En bref, les politiques macro-économiques continuent sans surprise d’être pour l’essentiel menées dans un cadre national, et la coordination des politiques micro-économiques au sein de l’Union européenne n’est toujours pas couronnée de succès. Néanmoins, on peut se féliciter de  la résurrection du couple franco-allemand qui a su, face à l’attentisme  anglo-saxon,  faire front commun et commencer à définir ce que pourrait être un capitalisme capable de discipliner la finance.

Entre les lignes se sont aussi glissées quelques vraies nouveautés, dont il est trop tôt pour savoir quelle sera la portée réelle, par exemple sur la croissance verte.

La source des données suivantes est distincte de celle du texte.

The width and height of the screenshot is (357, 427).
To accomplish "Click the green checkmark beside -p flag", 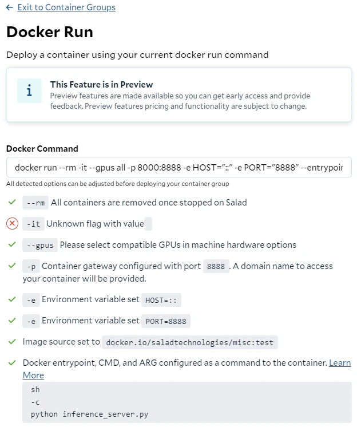I will click(x=12, y=266).
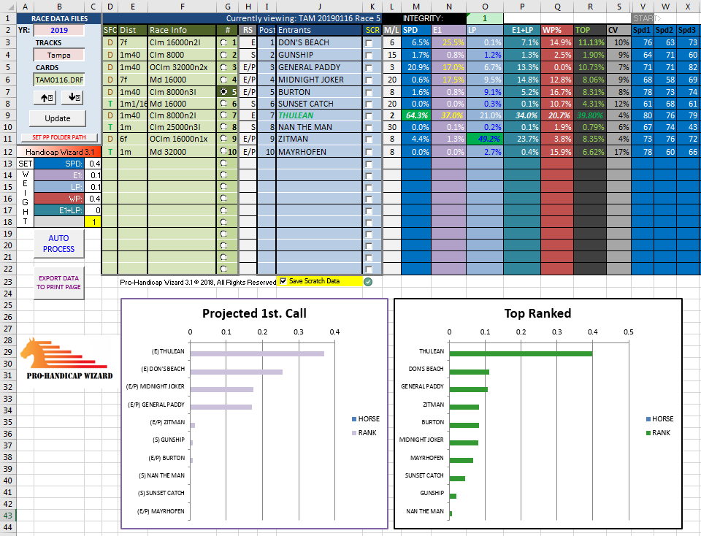The image size is (701, 536).
Task: Select the race 9 radio button
Action: 223,139
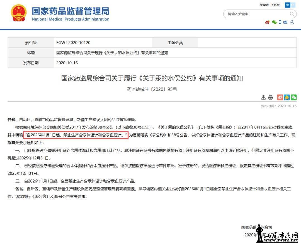
Task: Print the article with the printer icon
Action: click(x=270, y=97)
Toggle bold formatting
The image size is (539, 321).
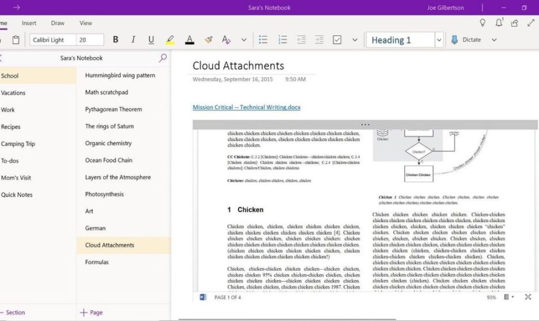116,40
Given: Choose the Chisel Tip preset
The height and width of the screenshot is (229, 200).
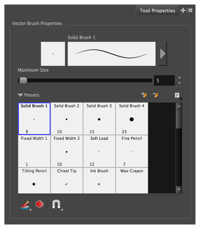Looking at the screenshot, I should (67, 181).
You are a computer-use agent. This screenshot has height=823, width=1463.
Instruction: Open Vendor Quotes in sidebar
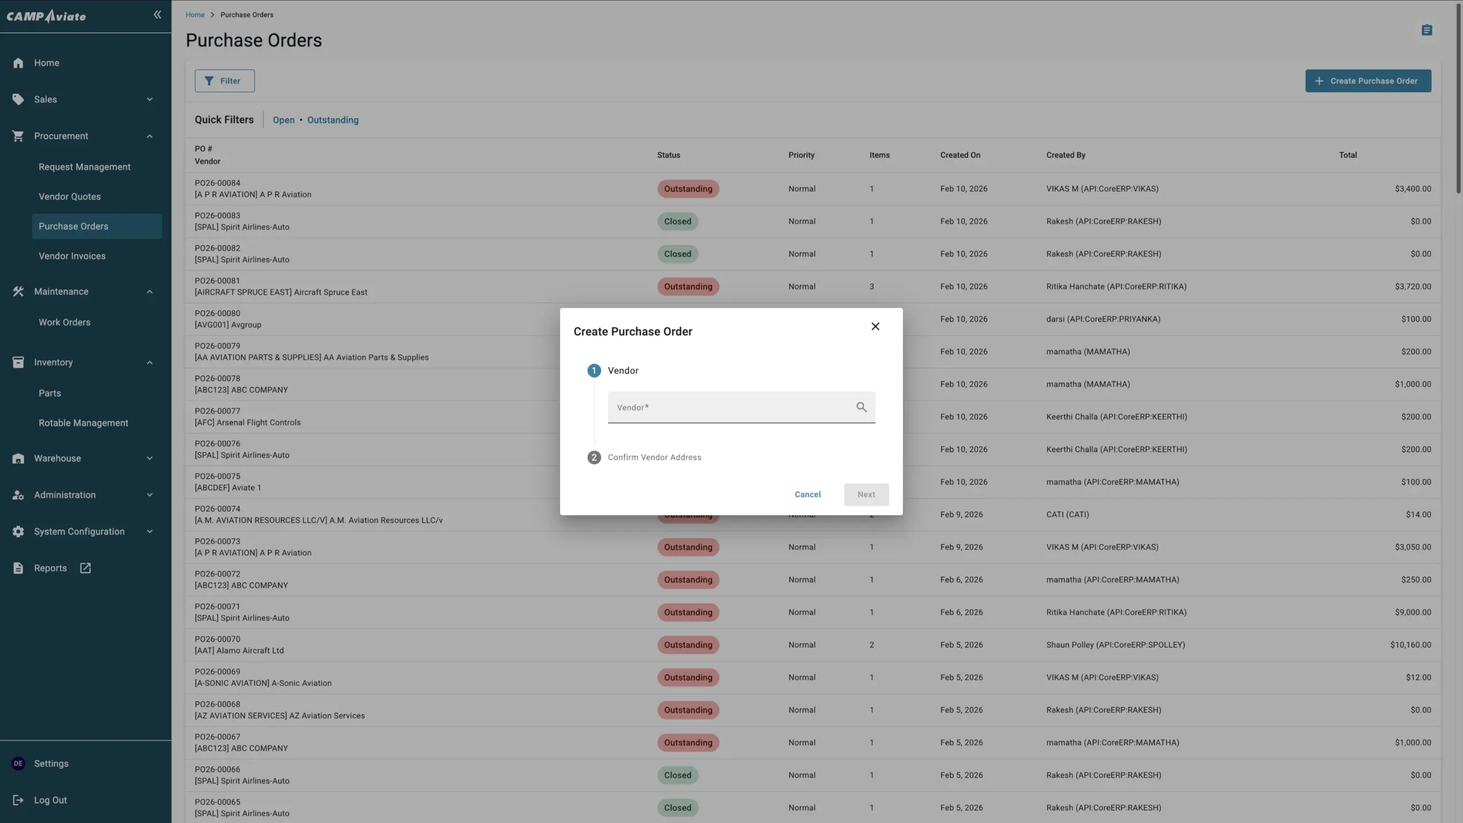click(70, 197)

Mais deux d’entre elles méritent d’ores et déjà d’être signalées. La plus importante est celle concernant la possibilité pour le FMI d’emprunter, emprunt qui pourrait être libellé en DTS (même si le communiqué ne le dit pas explicitement) : écho assourdi de l’idée fracassante émise par les Chinois d’en faire la nouvelle, ou à tout le moins, une nouvelle monnaie de réserve internationale. Si tel devait être le cas, ce serait un changement capital, au cœur même des questions structurelles des équilibres macro-économiques et financiers du monde. La seconde est le regain très bienvenu du rôle attribué aux institutions multilatérales : le FMI, les banques multilatérales de développement, l’OMC, mais aussi l’OIT, à laquelle le communiqué donne un rôle nouveau de suivi, et le nouveau Conseil de stabilité financière, qui prend la suite du Forum de stabilité financière, et en renforce les attributions et la légitimité.